You can only view one domain and one project at a time. To switch projects or sign out of a domain, choose the ellipsis icon.
You can also view compute and data resources that you created previously.
- Connect your JupyterLab or Code Editor space by selecting the connectivity icon, as shown in the following image. Note: If this option does not show as available, then you may have remote access disabled in the space. If the space is in “Stopped” state, hover over the space and choose the connect button. This should enable remote access, start the space and connect to it. If the space is in “Running” state, the space must be restarted with remote access enabled. You can do this by stopping the space and connecting to it as shown below from the toolkit.

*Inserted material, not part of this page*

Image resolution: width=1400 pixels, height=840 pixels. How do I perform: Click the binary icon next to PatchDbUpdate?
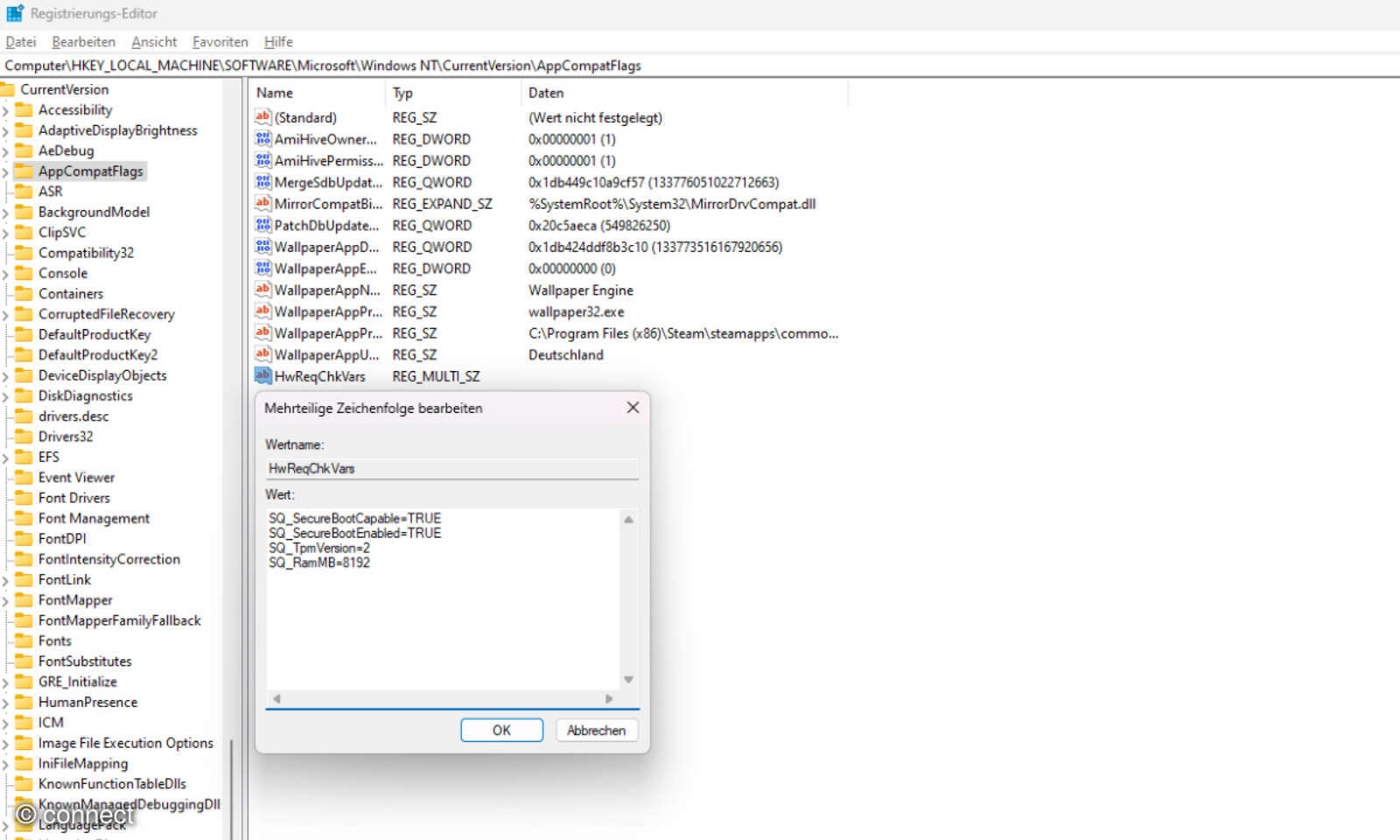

Another VS Code window will open that is connected to your SageMaker Unified Studio space using remote SSH.
- Navigate to the Explorer to view your space’s notebooks, files, and scripts. From the AWS Toolkit, you can also view your data sources.
Use your custom VS Code setup with SageMaker Unified Studio resources
When you connect VS Code to SageMaker Unified Studio, you keep all your personal shortcuts and customizations. For example, if you use code snippets to quickly insert common analytics and ML code patterns, these continue to work with SageMaker Unified Studio managed infrastructure.
In the following graphic, we demonstrate using analytics workflow shortcuts. The “show-databases” code snippet queries Athena to show available databases, “show-glue-tables” lists tables in AWS Glue Data Catalog, and “query-ecommerce” retrieves data using Spark SQL for analysis.
You can also use shortcuts to automate building and training an ML model on SageMaker AI. In the below graphic, the code snippets show data processing, configuring, and launching a SageMaker AI training job. This approach demonstrates how data practitioners can maintain their familiar development setup while using managed data and AI resources in SageMaker Unified Studio.
Disabling remote access in SageMaker Unified Studio
As an administrator, if you want to disable this feature for your users, you can enforce it by adding the following policy to your project’s IAM role:
Clean up
SageMaker Unified Studio by default shuts down idle resources such as JupyterLab and Code Editor spaces after 1 hour. If you’ve created a SageMaker Unified Studio domain for the purposes of this post, remember to delete the domain.
Conclusion
Connecting directly to Amazon SageMaker Unified Studio from your local IDE reduces the friction of moving between local development and scalable data and AI infrastructure. By maintaining your personalized IDE configurations, this reduces the need to adapt between different development environments. Whether you’re processing large datasets, training foundation models (FMs), or building generative AI applications, you can now work from your local setup while accessing the capabilities of SageMaker Unified Studio. Get started today by connecting your local IDE to SageMaker Unified Studio to streamline your data processing workflows and accelerate your ML model development.